Não deseja que mergulhe em ressentimento ou se distancie a ponto de não mais ler seus escritos. Não quer cortar o contato completamente. O que deseja - e acabou dizendo desaforadamente em sua missiva anterior - é estar perto dela de maneira ressignificada. Para alcançar tal intento, precisa ir na direção de outro porto que não o de se sua atual amada.

Enquanto seu rosto desvanece da memória, suspira e tem a certeza de que tudo se ajeitará em algum momento. Os seus pés pisarão o mesmo solo, lá no quase derradeiro final de temporada. As sensações adormecidas irão ser despertadas e ela fugirá mais uma vez. Mas isso não mais tem importância, ainda estão por vir muitas vidas para que tente de novo.

A diferença do outrora para o agora é que antes estava desavisada. Hoje, pode fortalecer o coração diante da lonjura e se enganar dizendo que estará tranquila quando respirarem o mesmo ar.
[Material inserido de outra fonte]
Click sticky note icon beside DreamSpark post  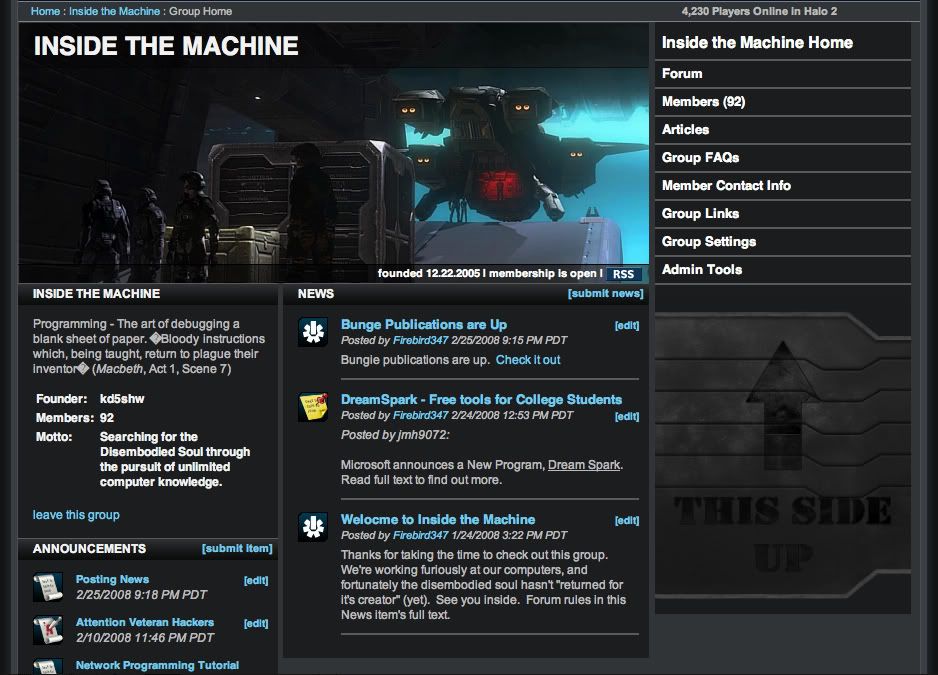(x=313, y=407)
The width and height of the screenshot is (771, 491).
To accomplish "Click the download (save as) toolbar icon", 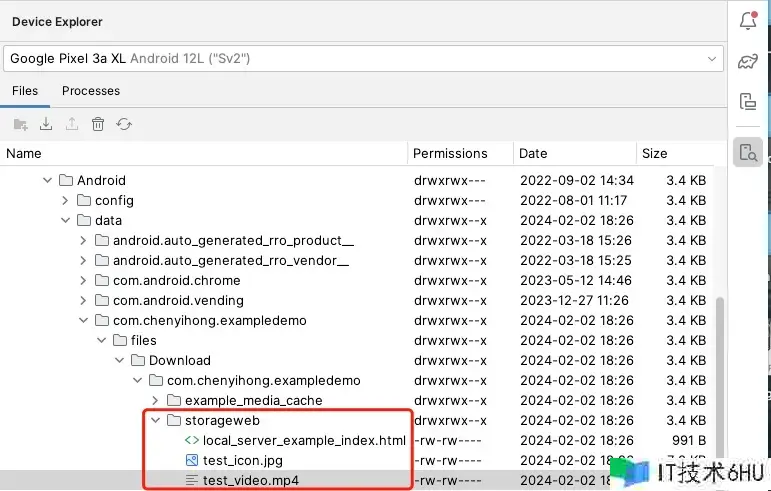I will (x=46, y=124).
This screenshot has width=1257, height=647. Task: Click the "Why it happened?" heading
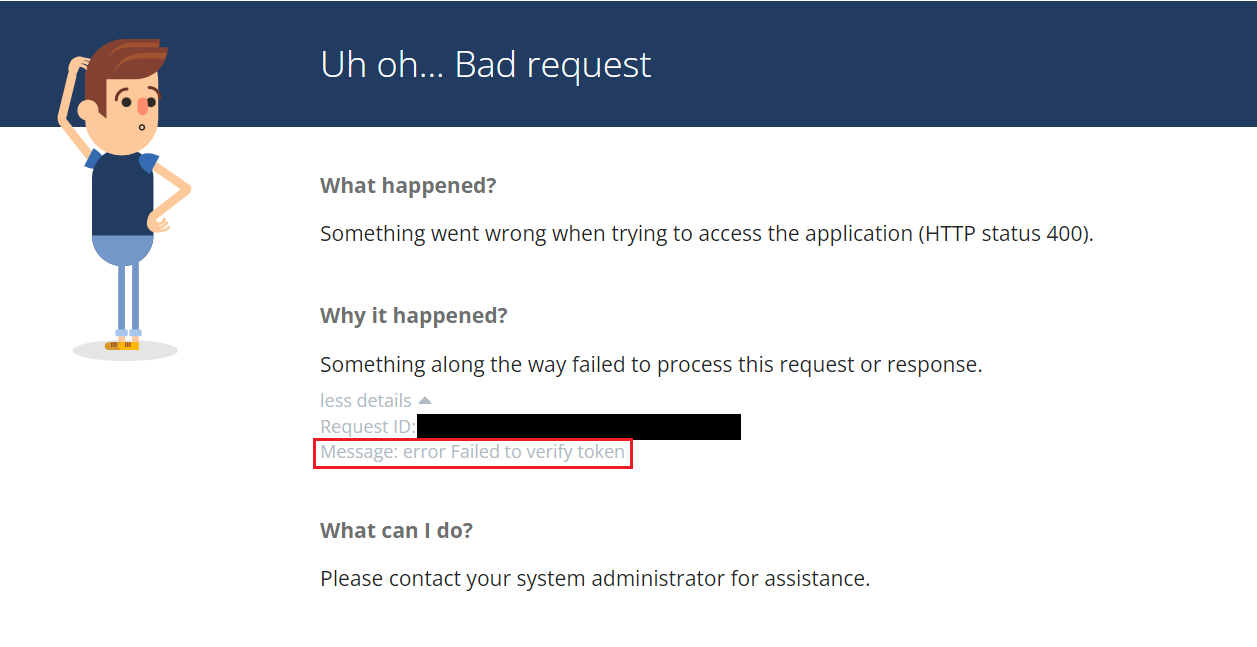click(413, 315)
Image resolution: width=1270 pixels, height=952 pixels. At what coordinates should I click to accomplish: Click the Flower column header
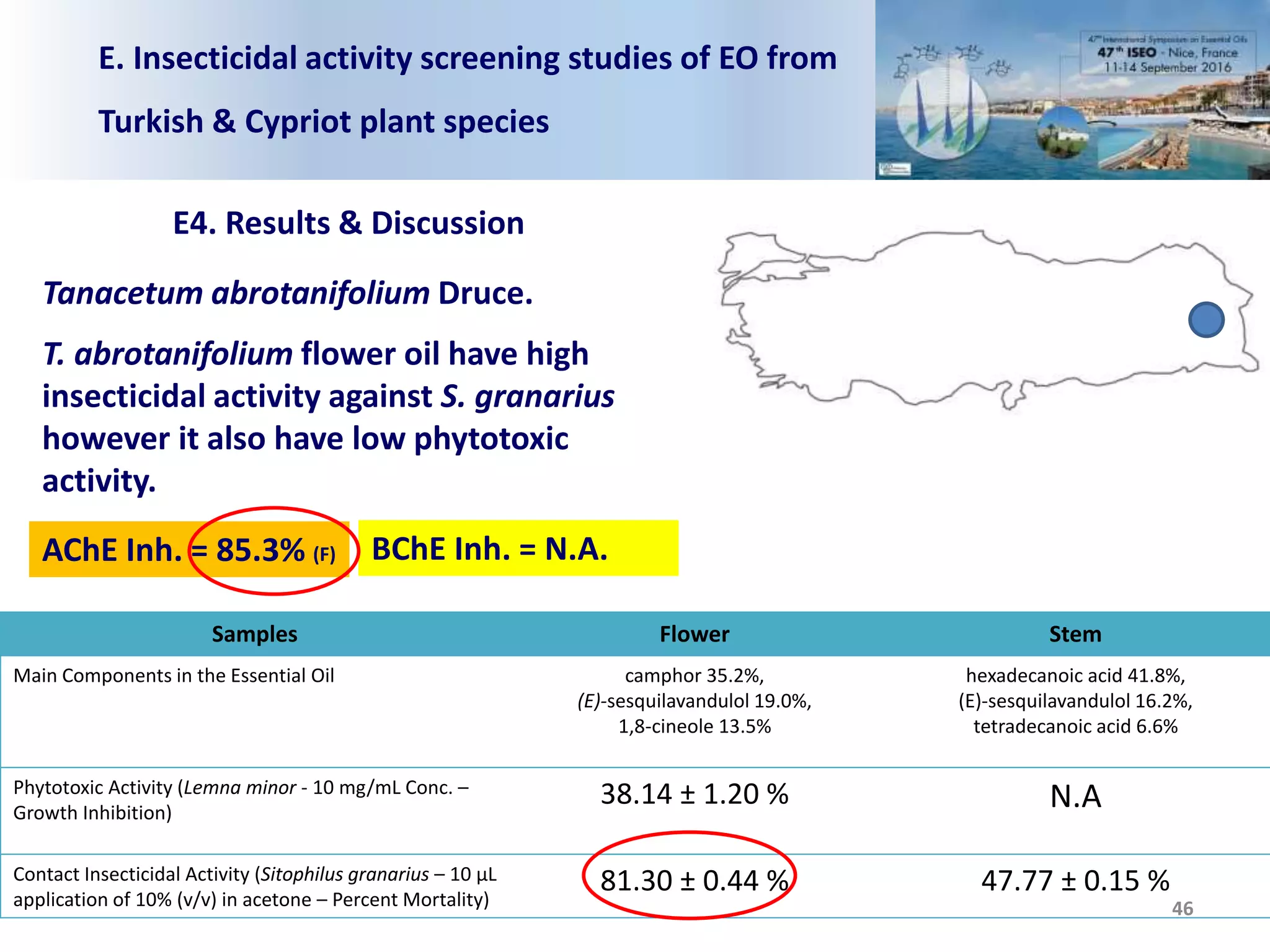tap(694, 634)
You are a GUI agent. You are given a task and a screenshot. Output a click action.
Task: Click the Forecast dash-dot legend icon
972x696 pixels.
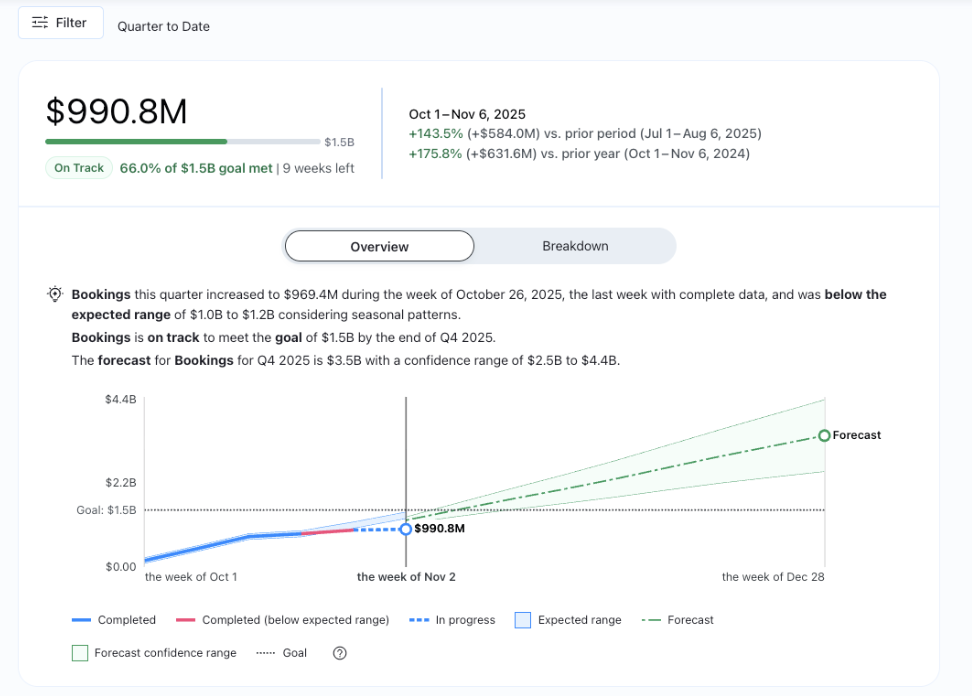click(x=650, y=620)
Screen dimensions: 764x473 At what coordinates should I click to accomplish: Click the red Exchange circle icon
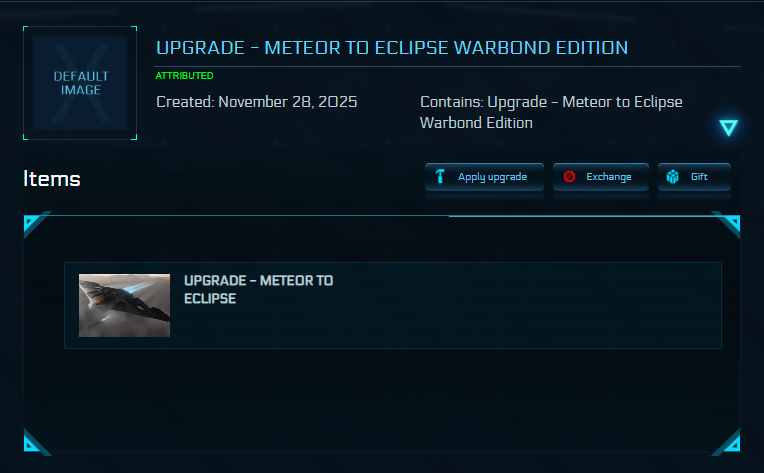point(569,177)
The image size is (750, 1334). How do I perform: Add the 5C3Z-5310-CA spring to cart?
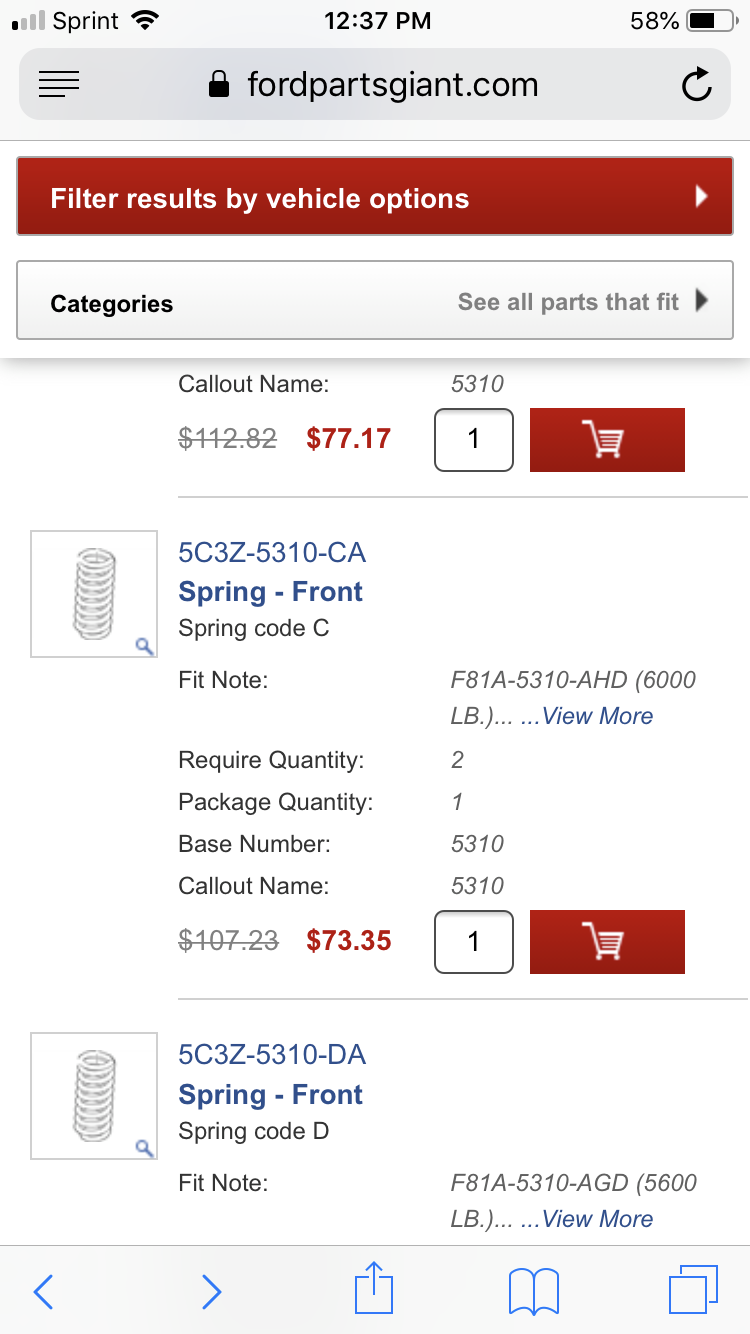(607, 941)
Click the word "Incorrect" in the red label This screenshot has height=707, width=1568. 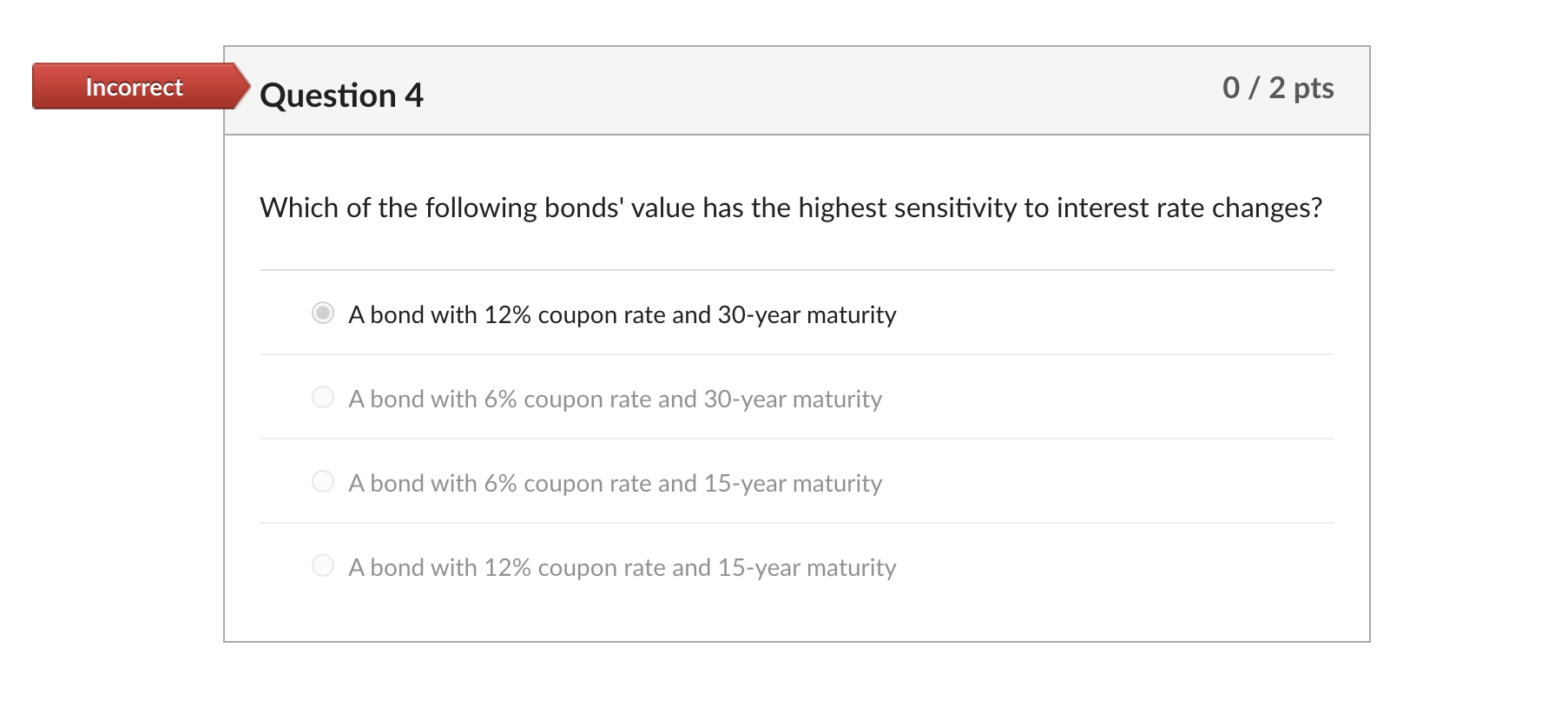tap(134, 87)
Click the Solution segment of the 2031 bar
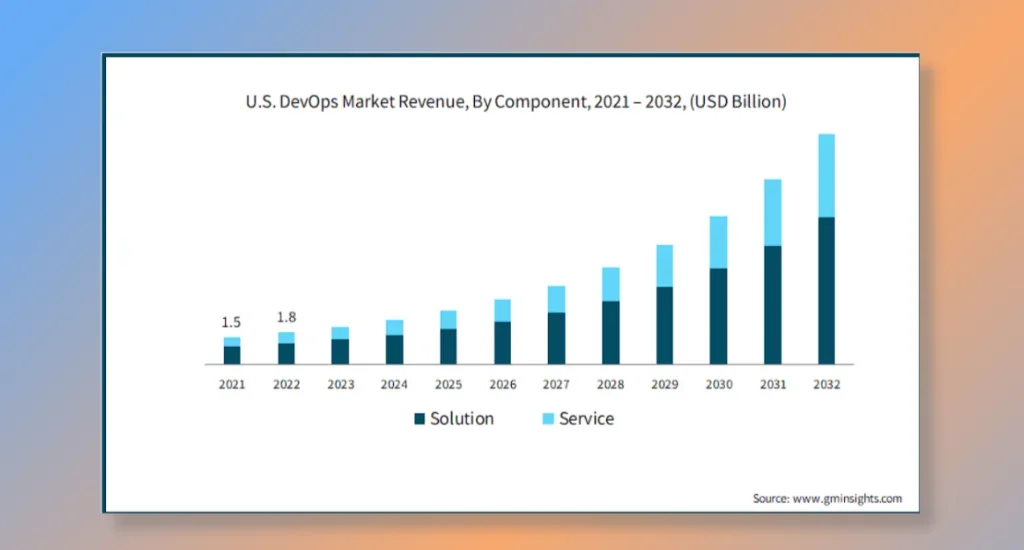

Todavia, é preciso alertar a borboleta de que precisará tirá-la do lugar de paixão, finalmente. Não por mal ou mágoa, não. É porque já passou do tempo desta emoção ter cabimento.

Assim, irá se permitir - e desta vez de verdade - escutar cantigas outras, quando estiver distante de sua torre colorida. Caso sobreviva ao veículo apavorante, desfrutará cada segundo de vida, de carinho, de aventura e júbilo que lhe ofertarem. No retorno, espera que já esteja forte o suficientemente para encarar a borboleta frente a frente, olho no olho e apenas achar graça do seu pânico de aprisionada. 

Ou, melhor ainda, quem sabe, se ela permitir, gostaria de ser aquela que acolhe com os olhares e diz que vai ficar tudo bem, com um abraço singelo, ainda que ela não entenda motivo. Somente o futuro dirá, Schmetterling! Hoje, pede que fique, que encontre uma saída de permanecer pelas redondezas, que cunhe uma amizade frugal e alegre como seu sorriso. 

Certamente, a fada não irá mais te pressionar ou pedir absolutamente nada que não seja escutar sua voz, sentir sua energia e rir do seu lado, falando de qualquer assunto tolo. Porque ela é como uma borboleta e não há nada mais belo do que acompanhar a sua revoada dançante.